The need for massive amounts of data on an aggregate level, but also massive amounts, as Drew says, more on the individual level as we generate more and more patient-generated health data with devices that we can leverage regularly, just massive amounts of that data and how it's going to get leveraged and looked at to solve these clinical problems is huge.

I also think that as it gets constructed, and as it gets aggregated and analyzed, there's other complexities to that, and ensuring that data, we have to be prepared for how that works.

Drew:  I think integration of data is important for clinical care for a lot of reasons. The reasons that we've traditionally thought of, is that the data should follow the patient on their journey through the health care system.

Because that data represents what's going on with the patient, and therefore any discontinuity in the data flow represents potential hand-off error as the patient goes through the health care system.

For example, if a patient is discharged from a hospital and goes into long-term care, if that care summary or discharge instructions has to be printed out and sent with the patient, that's an opportunity for it to get mishandled, lost, or misread.

Whereas if it's electronically transferred, it can go straight from one organization's record keeping system to the next, and that improves the care. That's what we're used to focusing on. As patient-generated data comes into play, that actually extends the integration problem outside of the health care system, and into the consumer system or into actually the patients' homes.

You can begin combining lots of things, not just health care data, but all of their other data that they generate as part of living a digital life, into their overall care plan.

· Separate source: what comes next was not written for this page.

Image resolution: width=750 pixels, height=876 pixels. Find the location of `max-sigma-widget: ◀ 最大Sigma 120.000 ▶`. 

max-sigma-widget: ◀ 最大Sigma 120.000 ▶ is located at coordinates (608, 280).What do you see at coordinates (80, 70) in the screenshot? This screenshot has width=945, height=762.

Things like figuring out how active they are, where they're going, when they're going, what their eating and sleeping habits are.

These are all things that can get rolled into the overall patient profile and leveraged to produce better outcomes. We don't know how to do that yet, nobody's really tried as far as I know, but for sure one of the foundational technologies to enable that, will be getting the data into a single place. That's where interoperability comes in.

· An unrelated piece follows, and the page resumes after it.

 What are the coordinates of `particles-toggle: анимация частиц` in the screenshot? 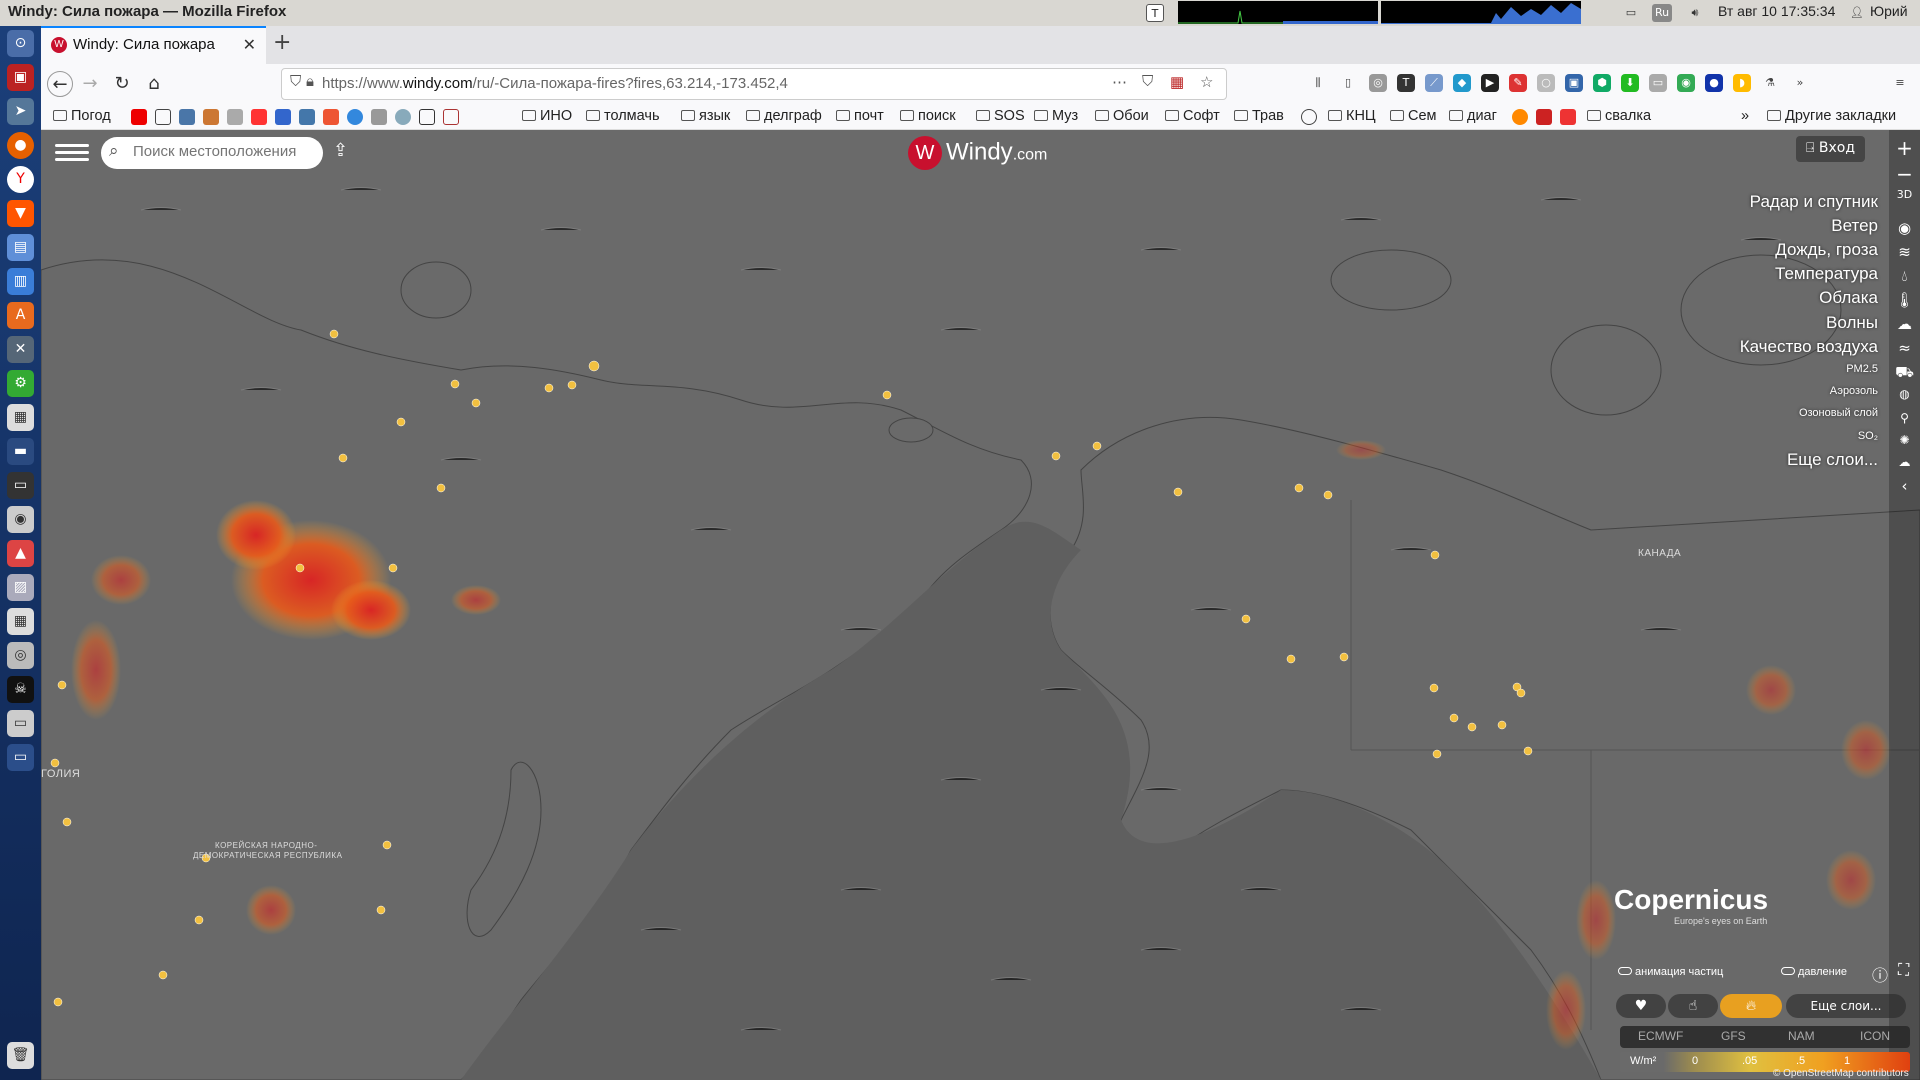 It's located at (1670, 972).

Jessica:  Then being able to share it beyond just the individuals themselves, with their family members, and their employer, so that those other people invested in their care and in their clinical outcomes can help leverage the data in ways that will also solve clinical outcomes and provide health and wellness benefits.

Drew:  So far we've been talking about almost like individual units of patient-generated data, which can help in a lot of scenarios, but we haven't really talked about is getting all that data into one place and then doing analytics on it, because big data is kind of the short-hand answer for how do we take what we've learned through all of these new inputs that we have, and use technology itself to figure out some insights about the patterns that are in that data, that may not be obvious to a human reader of the data.

It's not just a concern with individual patients, it's really, it can turn into a way for health care itself to learn about entire populations of patients based on the data that's collected across the population.